Kurze Aufgabe A ▸
Beantworte anhand des Forenthreads zu Image Maps:
(i) Über welches System wird das große Bild gepflegt?
(ii) Welche Attribute des <map>-Tags nennt die Antwort laut Self-HTML?
(iii) An welchem Datum schrieb Dick Starbuck seinen Beitrag?

──────── Ausgewählter Auszug

# Image map mit Rahmen oder Farbe



## monalisa (21. Januar 2004)

Hallo zusammen,

ich benötige Hilfe bei Image maps. Ich habe ein großes Bild in dem diverse Image maps platziert werden sollen. Da dieses über ein Content Management System im Internet Explorer gepflegt werden wird, habe ich hier nicht die Möglichkeit das Image auseinanderzuschneiden. Die Farbe soll auch nur dazu dienen die Platzierung der Shaps für den Anwender so einfach wie möglich zu machen. Gibt es da vielleicht irgend eine Möglichkeit mit css o.ä? 

Danke,
monalisa


----------



## Dick Starbuck (23. Januar 2004)

Hallo,

ich habe dein Anliegen jetzt durch die Beschreibung nicht ganz verstanden. Du möchtest eine Image Map auf eine Grafik setzen und die Bereiche mit den Verweifen farbig oder durch Rahmen markieren, hast aber nicht die Möglichkeit, die Grafik selber entsprechend zu verändern?

Laut Definiton des <map>-Tags auf Self-HTML stehen neben 'shape', 'href' und 'alt' keine weiteren Attribute wie etwas 'border' zur Verfügung. Mir ist auch sonst keine Möglichkeit bekannt das zu lösen. 

Aber warum kannst du die Grafik selber nicht bearbeiten? Bzw. was muss daran zerschnitten werden? Oder hab ich die Sache jetzt völlig falsch verstanden?  

Gruß, Dick


----------

────────────────
──────── Vorliegende Einträge

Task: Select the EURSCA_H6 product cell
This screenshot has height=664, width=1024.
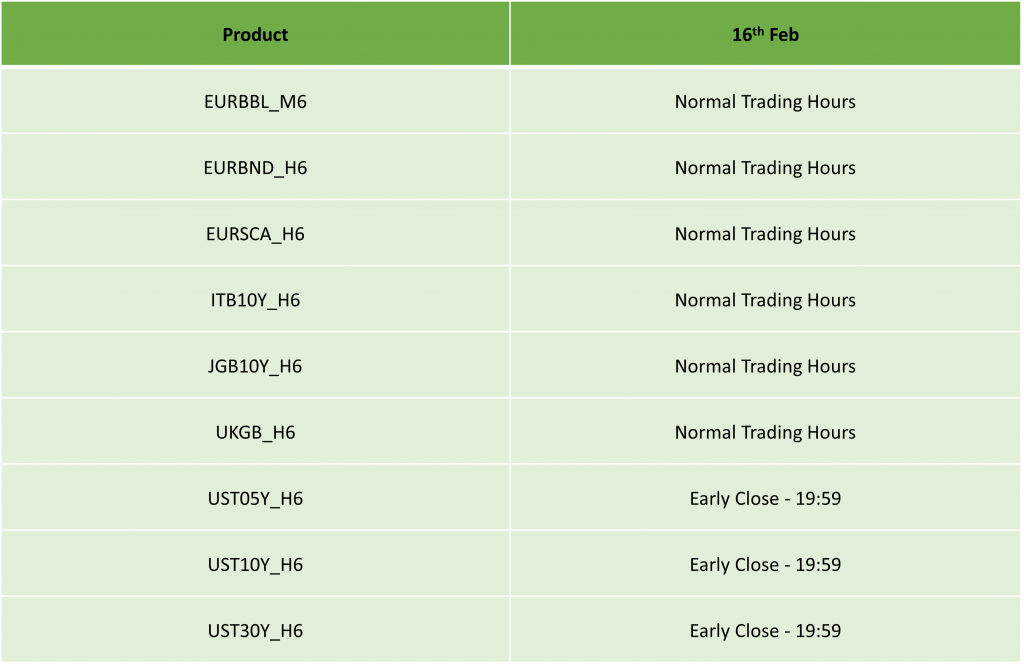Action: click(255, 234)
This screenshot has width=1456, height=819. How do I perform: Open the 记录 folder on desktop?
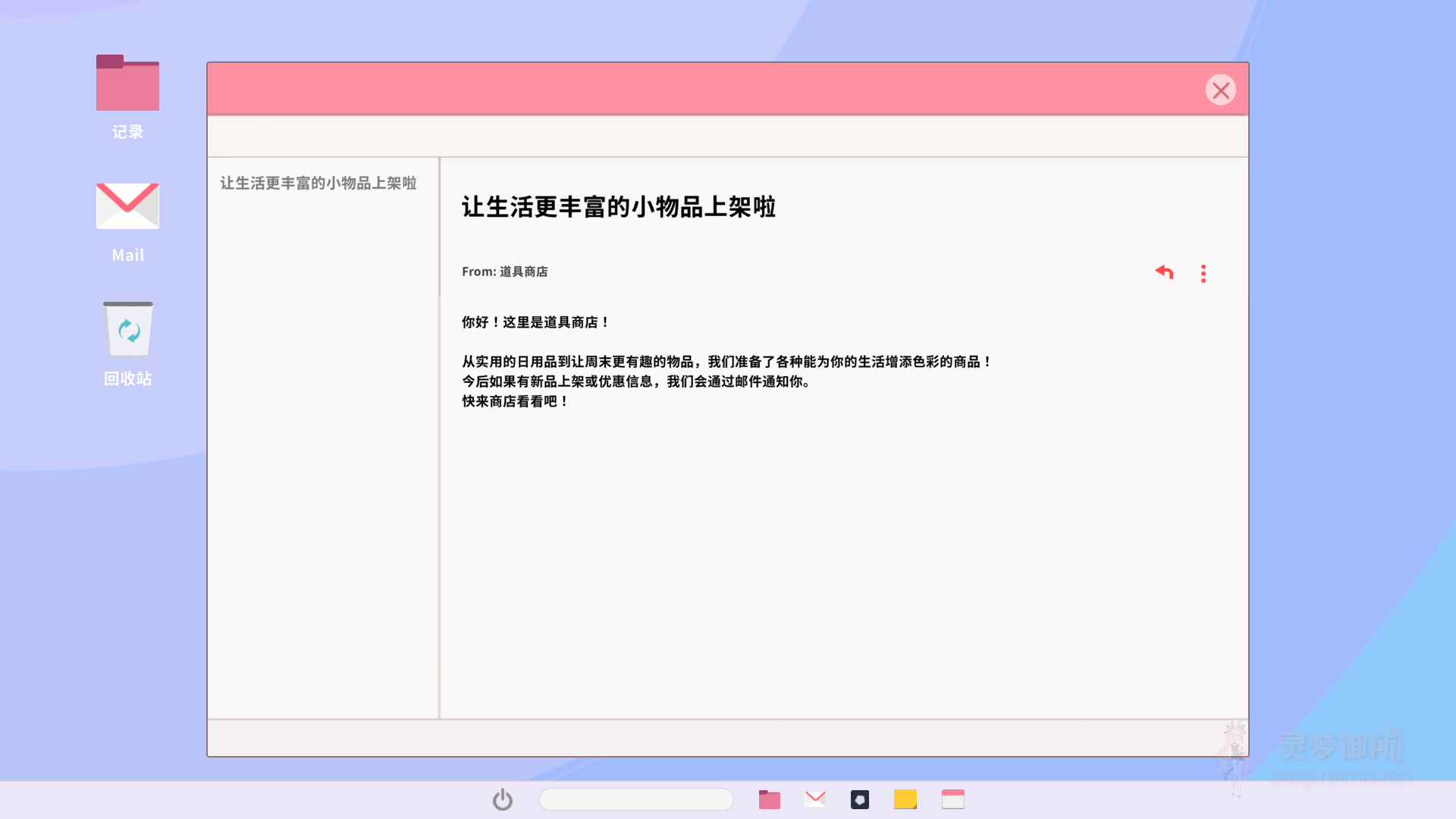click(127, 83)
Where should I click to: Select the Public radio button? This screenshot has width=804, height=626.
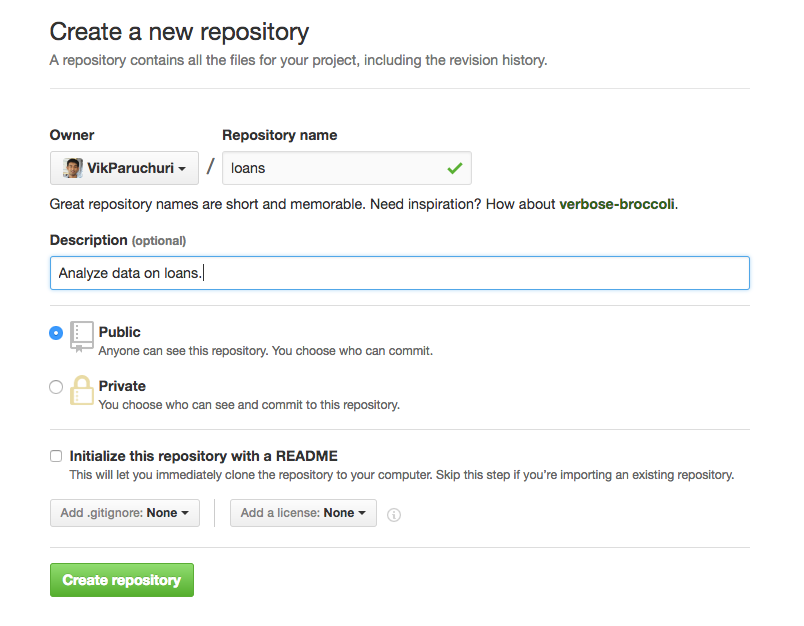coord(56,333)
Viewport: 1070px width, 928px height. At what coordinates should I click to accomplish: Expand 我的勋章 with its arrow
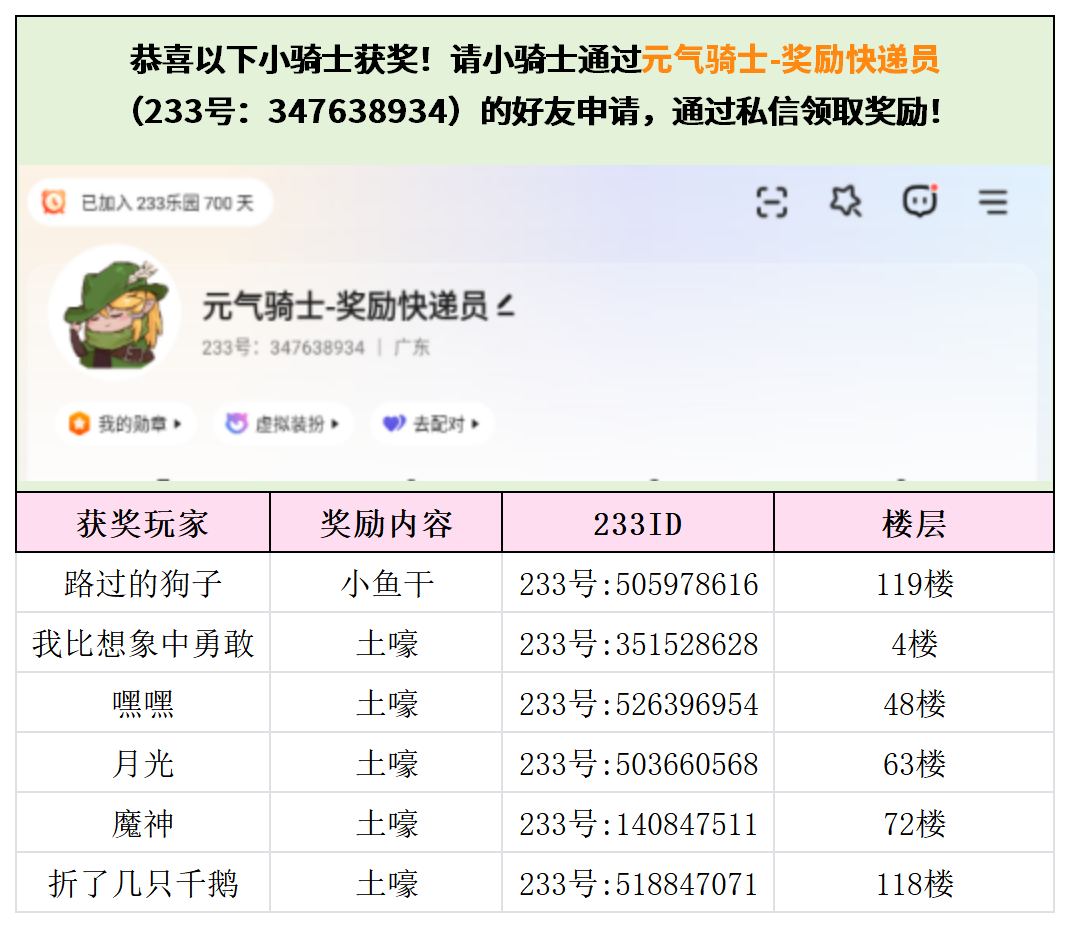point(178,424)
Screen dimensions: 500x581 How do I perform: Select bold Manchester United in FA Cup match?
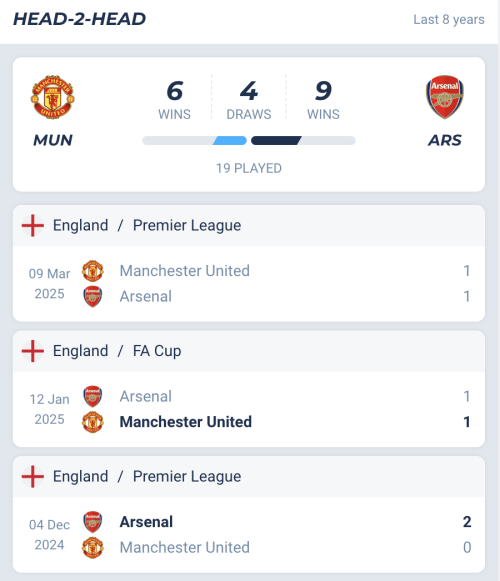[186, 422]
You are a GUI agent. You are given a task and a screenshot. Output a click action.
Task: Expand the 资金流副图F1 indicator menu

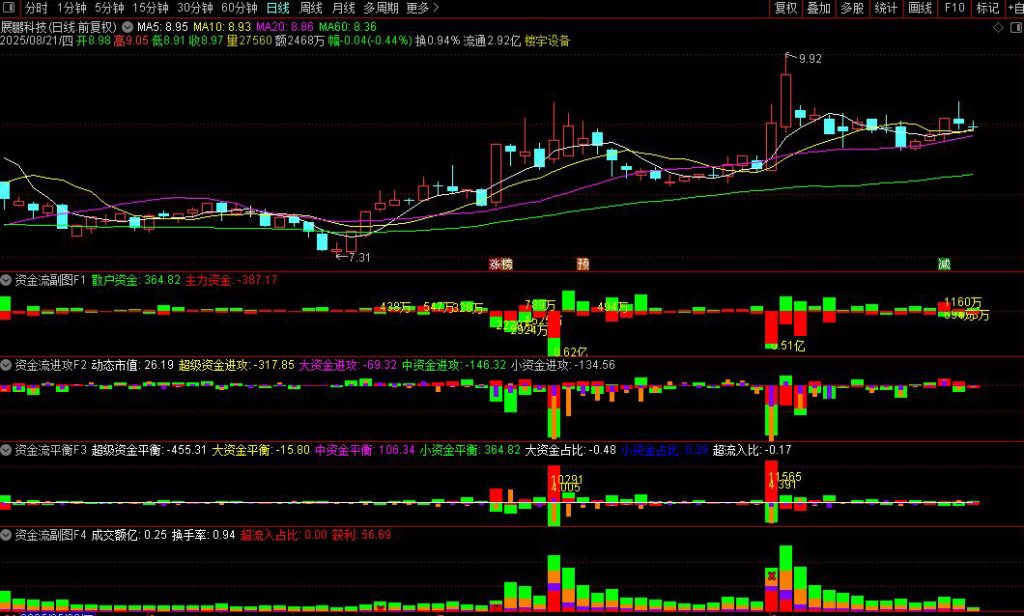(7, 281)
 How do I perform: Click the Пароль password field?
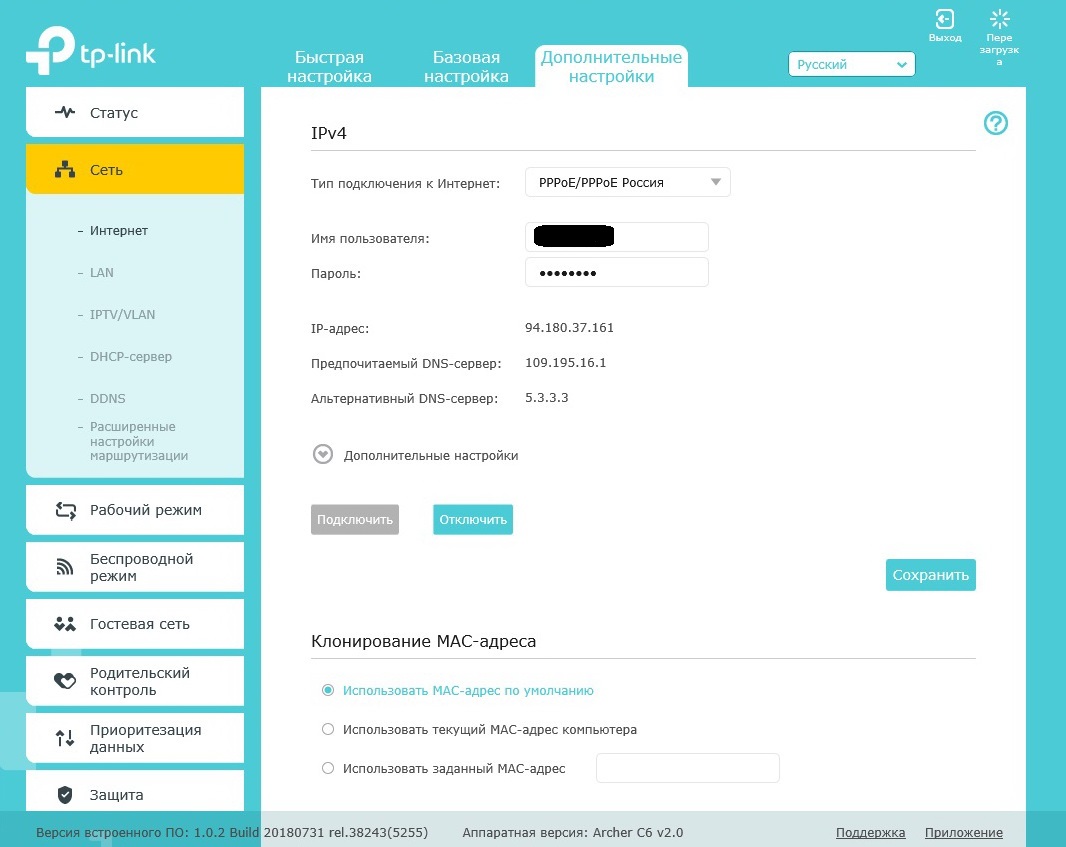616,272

────────────────

Kurze Aufgabe B ▸ Ändere in den Einträgen von der Zeile mit "You are a GUI" bis einschließlich zum Ende der Einträge "indicator menu" in "indicator panel", und gib nur diese Zeilen sonst unverändert wieder. Lass die Bilder dabei weg.

Lösung A ▸
(i) Über ein Content Management System im Internet Explorer.
(ii) 'shape', 'href' und 'alt'.
(iii) Am 23. Januar 2004.

Lösung B ▸
You are a GUI agent. You are given a task and a screenshot. Output a click action.
Task: Expand the 资金流副图F1 indicator panel

(7, 281)
 How do I perform: Click the Пароль password field?
616,272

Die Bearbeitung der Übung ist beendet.